*Consegna 1*. Traduci in inglese questa frase del testo sulla legge italiana sull’aborto: "La legge sull’aborto risale in Italia ad anni piuttosto recenti."
*Consegna 2*. Aggiorna il testo sulla legge italiana sull’aborto: riportane il passo da "Da Bambolediavole @BamboleDiavole" fino a "lunga e difficile." compreso, mettendo "normativa" al posto di "legge".
*Consegna 3*. Scrivi il seguito del testo sulla legge italiana sull’aborto, a partire dalla sua ultima frase.

*Testo estratto*.
▼▼▼

Da Bambolediavole @BamboleDiavole

La legge sull’aborto risale in Italia ad anni piuttosto recenti. Prima del 1978 la disciplina penale considerava l’aborto provocato intenzionalmente come un grave reato. Bisogna aspettare il 22 maggio del 1978 per vedere approvata la legge n. 194, secondo la quale decadono i reati previsti e si consente l’interruzione della gravidanza entro i primi 90 giorni di gestazione. Noi di Bambole Spettinate & Diavole del Focolare rivendichiamo questo diritto come imprescindibile e siamo consapevoli del fatto che la strada da fare per essere completamente libere di gestire il nostro corpo senza essere vittime di giudizi negativi è ancora lunga e difficile.

▲▲▲

*Dati da esaminare*.
▼▼▼

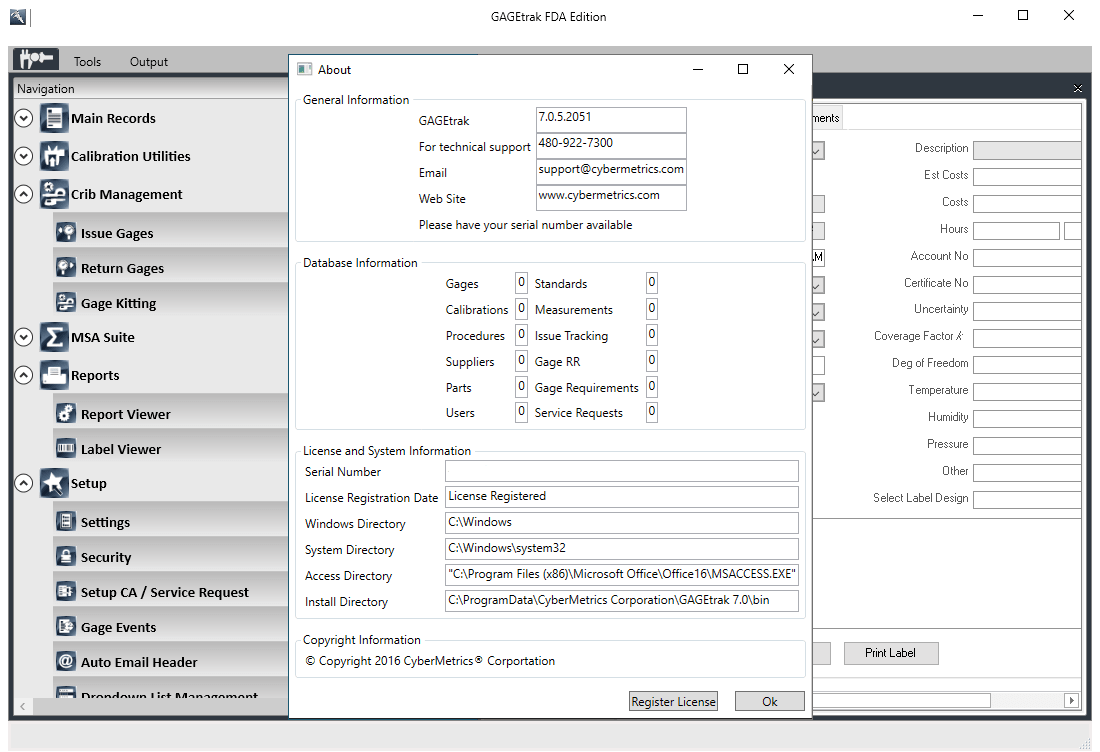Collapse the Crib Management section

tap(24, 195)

▲▲▲
▼▼▼

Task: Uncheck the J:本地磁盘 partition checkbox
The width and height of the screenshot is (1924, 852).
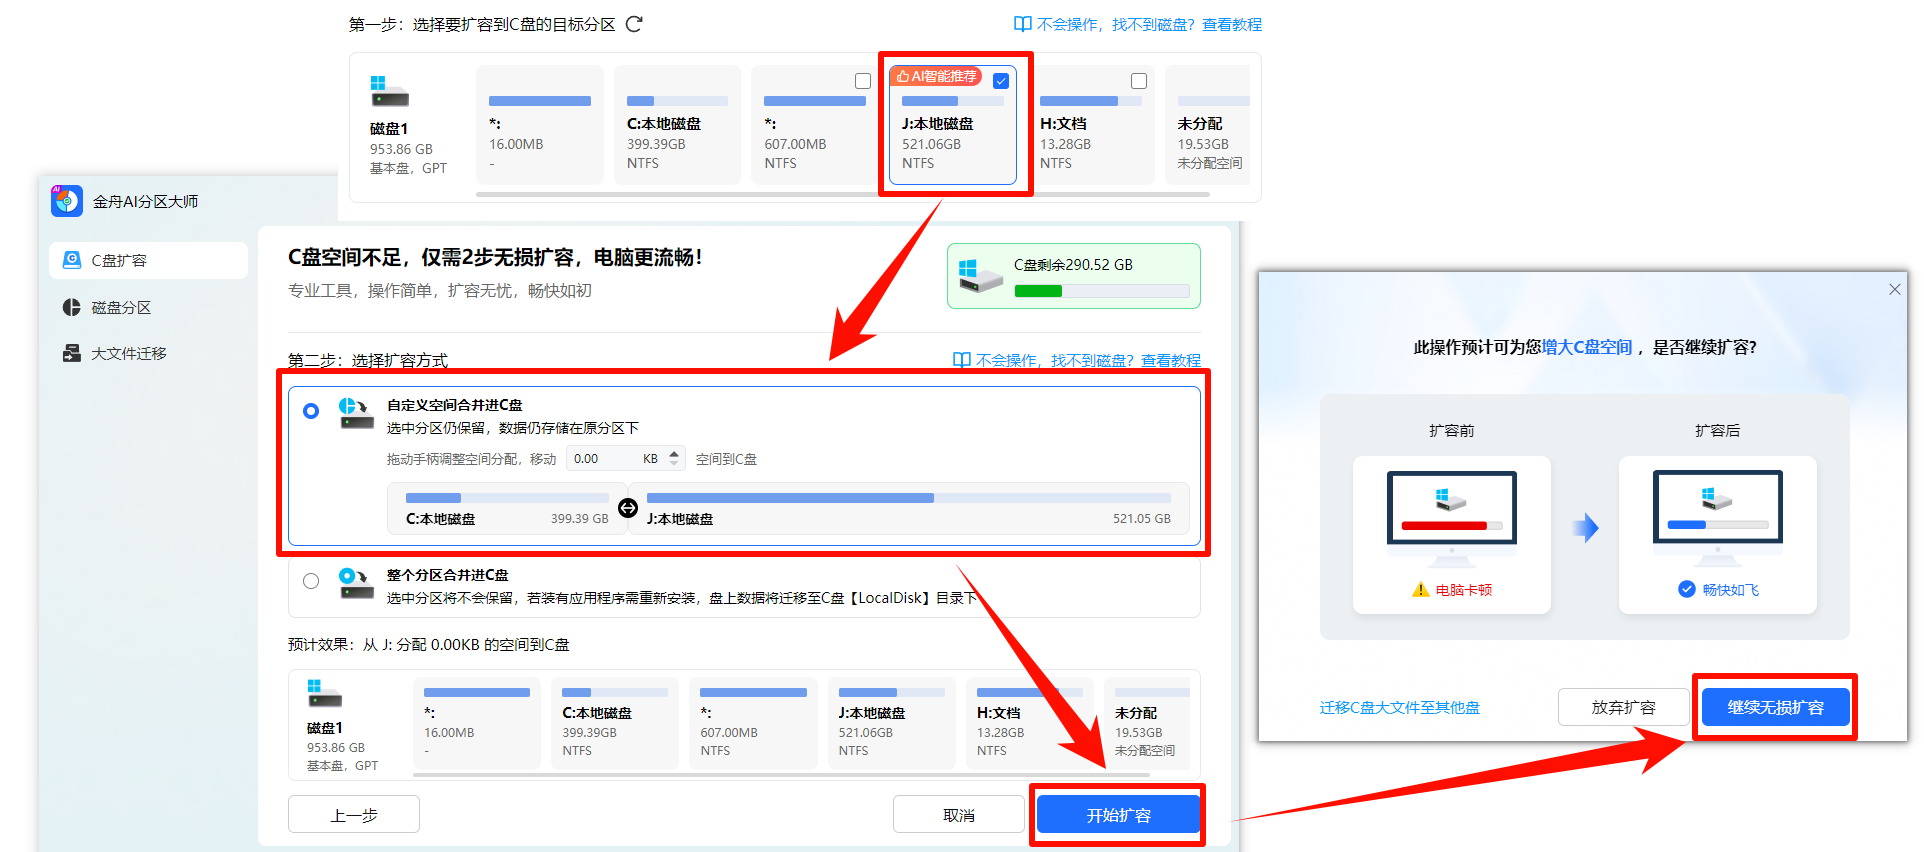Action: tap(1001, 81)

▲▲▲
▼▼▼

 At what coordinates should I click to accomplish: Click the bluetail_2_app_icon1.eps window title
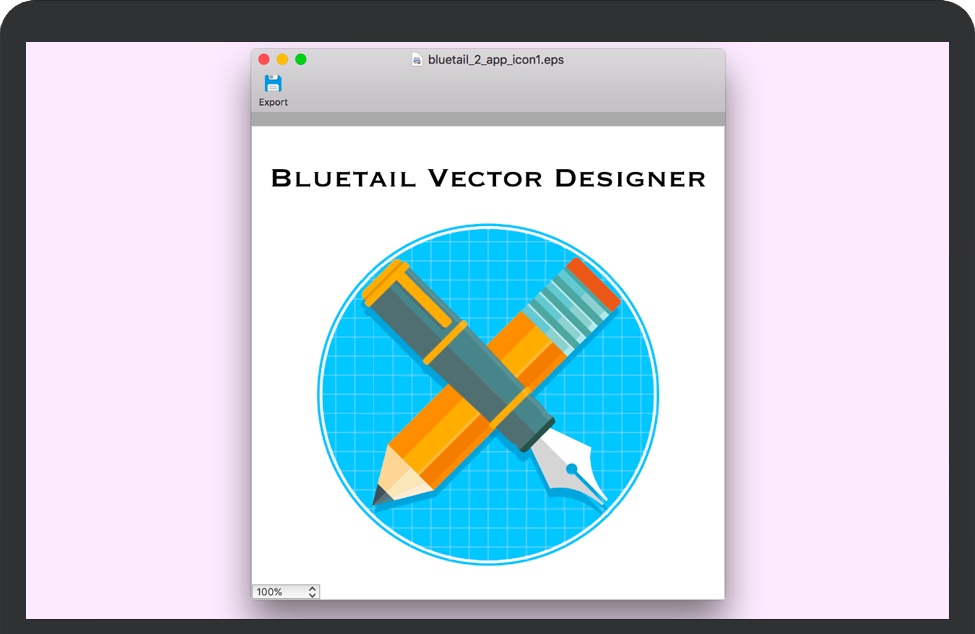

▲▲▲

*Risposta scritta 1*. The abortion law in Italy dates back to fairly recent years.

*Risposta scritta 2*.
Da Bambolediavole @BamboleDiavole

La normativa sull’aborto risale in Italia ad anni piuttosto recenti. Prima del 1978 la disciplina penale considerava l’aborto provocato intenzionalmente come un grave reato. Bisogna aspettare il 22 maggio del 1978 per vedere approvata la normativa n. 194, secondo la quale decadono i reati previsti e si consente l’interruzione della gravidanza entro i primi 90 giorni di gestazione. Noi di Bambole Spettinate & Diavole del Focolare rivendichiamo questo diritto come imprescindibile e siamo consapevoli del fatto che la strada da fare per essere completamente libere di gestire il nostro corpo senza essere vittime di giudizi negativi è ancora lunga e difficile.

*Risposta scritta 3*.
Abbiamo ricevuto una testimonianza sull’aborto da una nostra lettrice, che ci ha molto toccato e ci ha spinto ad aprire questa raccolta, di cui è la lettera di apertura. Abbiamo riflettuto molto su come aprire questa discussione e cercheremo di farlo nel modo più chiaro possibile: lo scopo NON è quello di mettere in discussione il diritto all’aborto ma di raccontare quello che ruota intorno a questa scelta.

Perché questo? Perché in genere la discussione intorno all’aborto vuole affermare il diritto delle donne alla propria salute, e nel fare questo la discussione verte sugli ostacoli che le donne incontrano per far valere questo diritto, dalla burocrazia all’obiezione più o meno esplicita di medici e strutture, dallo stigma sociale che ancora segna le donne che abortiscono alla mancata applicazione di quella parte della legge 194 che parla di prevenzione ed educazione. La 194 è, purtroppo, un diritto che le donne hanno ancora oggi solo a metà e chi decide di abortire viene giudicata sia da un punto di vista morale che etico e ben poco ci si cura di quello che si può vivere fisicamente e soprattutto psicologicamente.

Questa narrazione, è giusta, è vera, ma resta incompleta. La lettera che abbiamo ricevuto ci ha spinto, e abbiamo deciso che vale la pena provare ad allargare il racconto.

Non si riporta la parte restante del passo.